====== Entries supplied ======
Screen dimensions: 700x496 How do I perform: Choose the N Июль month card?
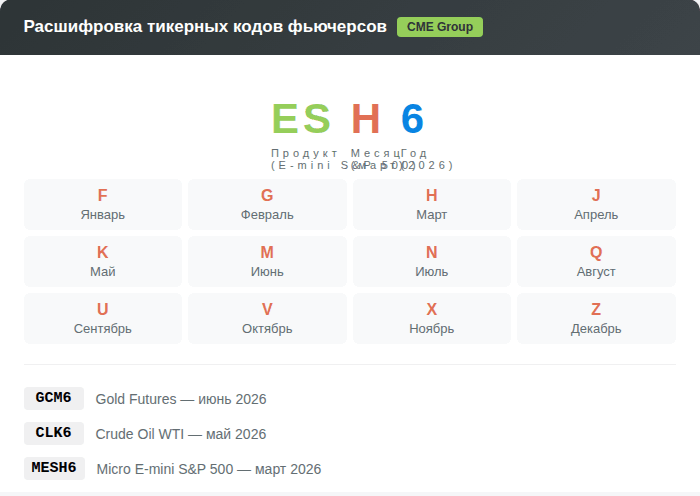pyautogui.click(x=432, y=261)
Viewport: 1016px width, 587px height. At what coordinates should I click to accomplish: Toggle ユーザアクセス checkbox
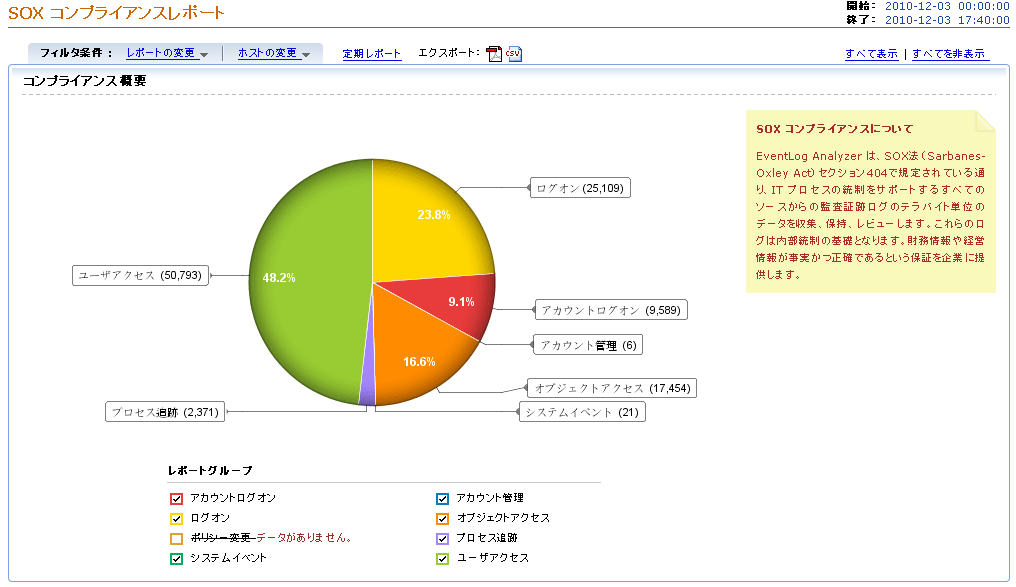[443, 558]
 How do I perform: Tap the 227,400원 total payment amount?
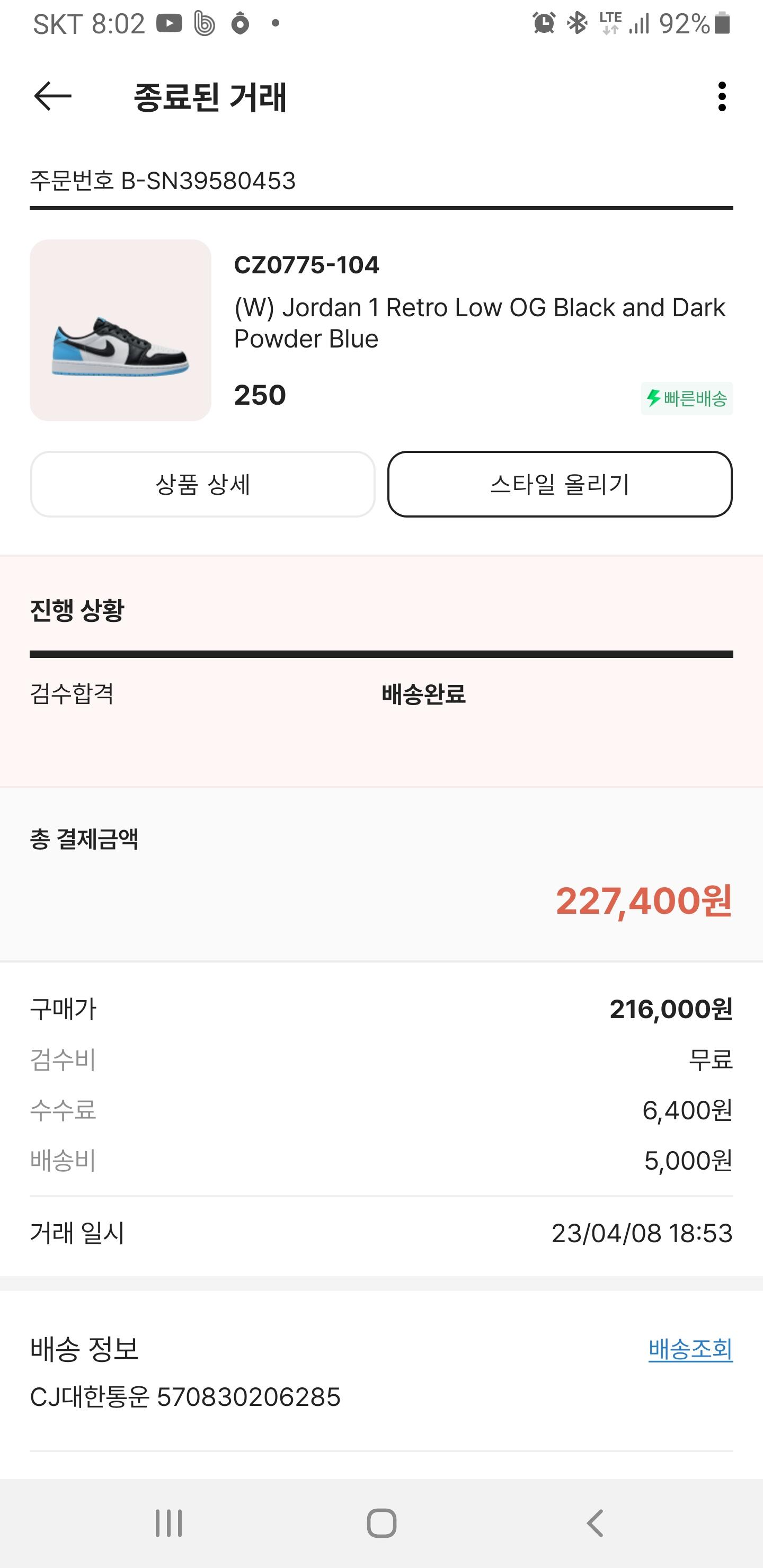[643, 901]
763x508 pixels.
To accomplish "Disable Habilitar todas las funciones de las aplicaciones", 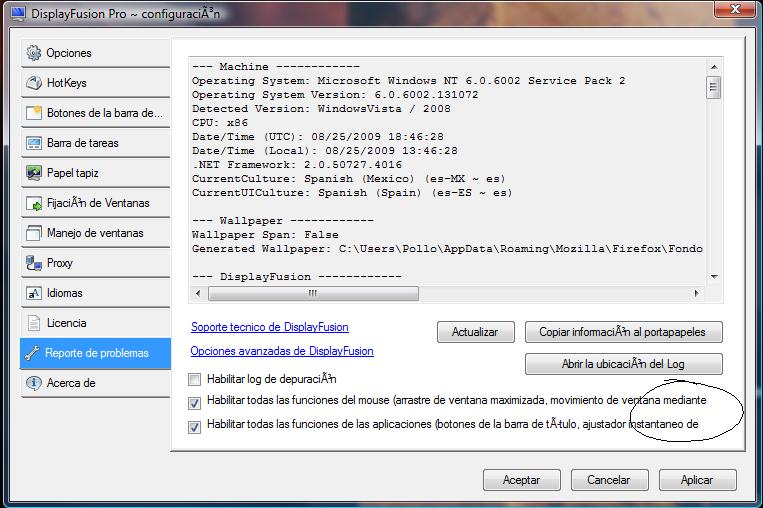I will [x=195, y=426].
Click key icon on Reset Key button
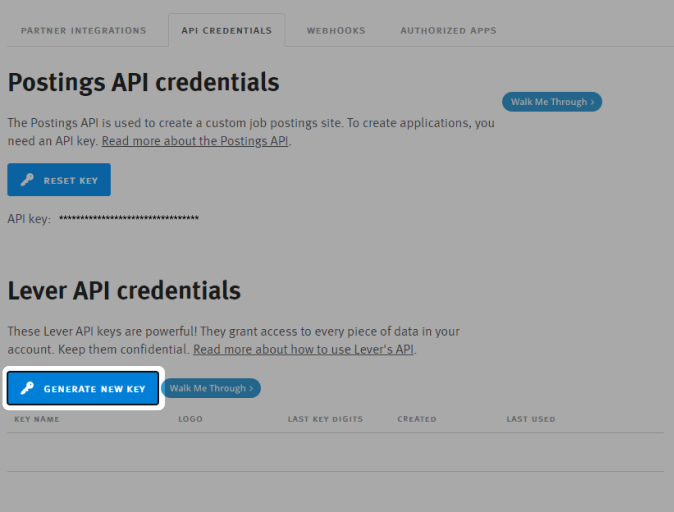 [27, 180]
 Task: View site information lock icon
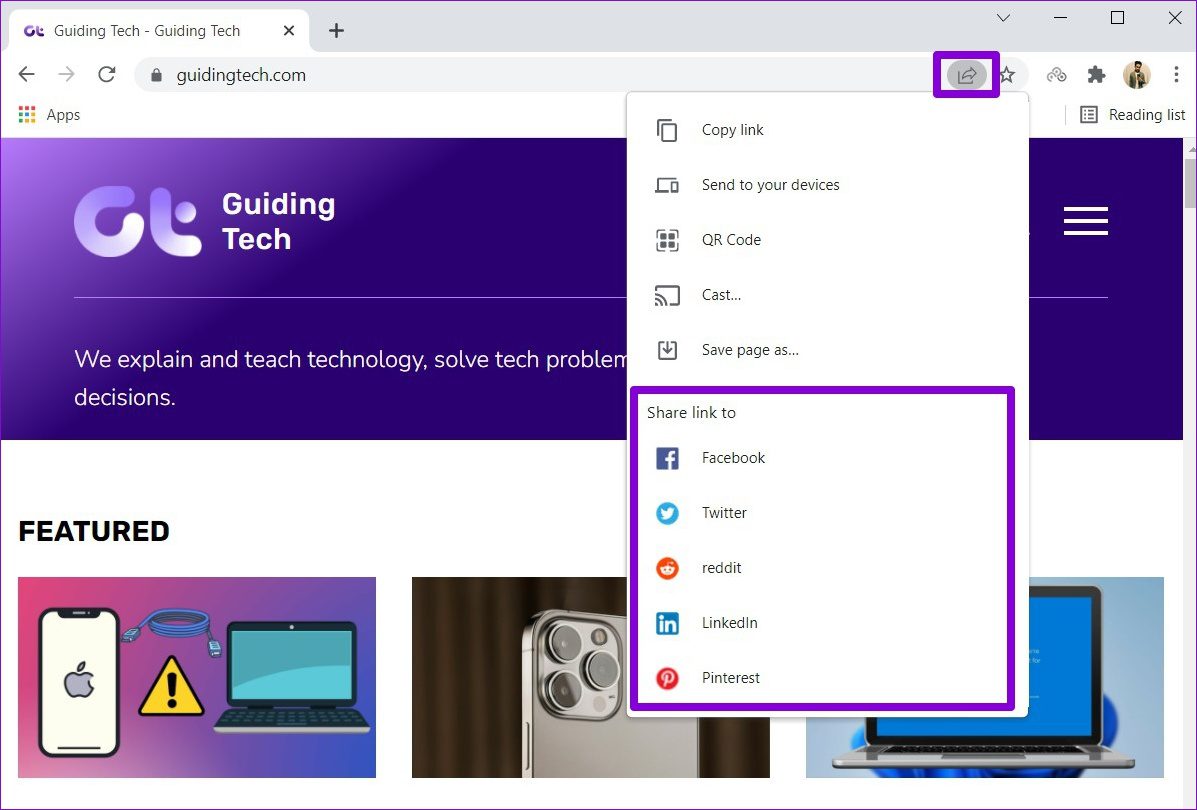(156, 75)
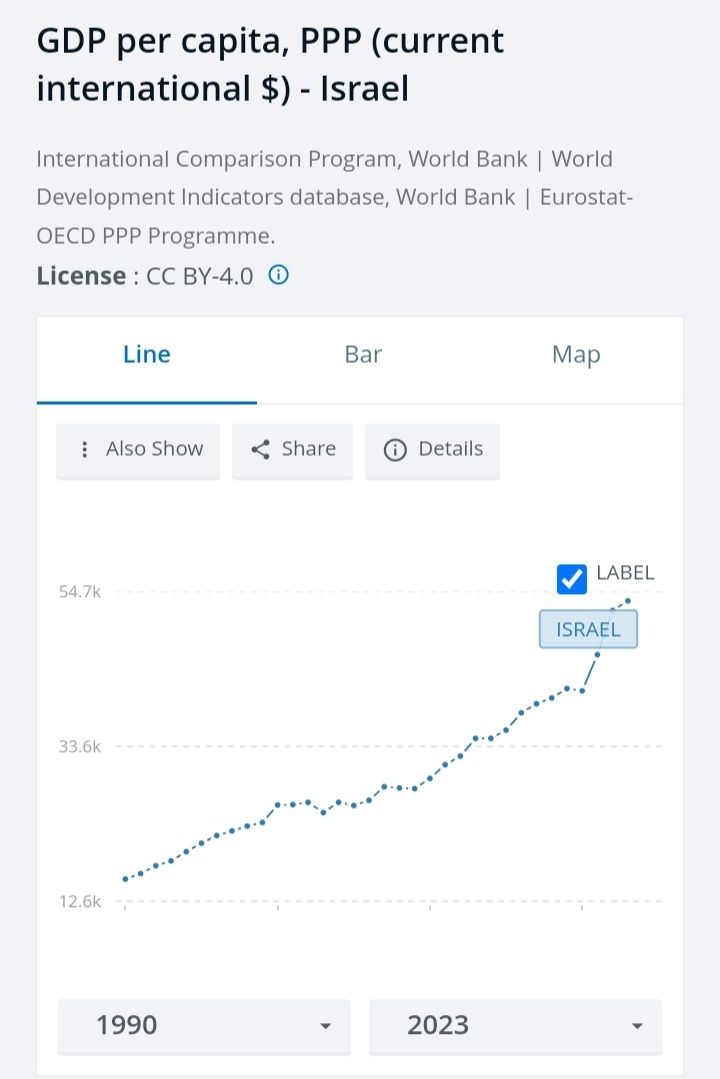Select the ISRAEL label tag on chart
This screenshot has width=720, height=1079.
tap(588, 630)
======
Identify every line of the data above that contains the string "width", and copy each of those lines in full.

Written response:
Viewport: 1016px width, 587px height. At what coordinates should I click to accomplish: Toggle ユーザアクセス checkbox
This screenshot has width=720, height=1079.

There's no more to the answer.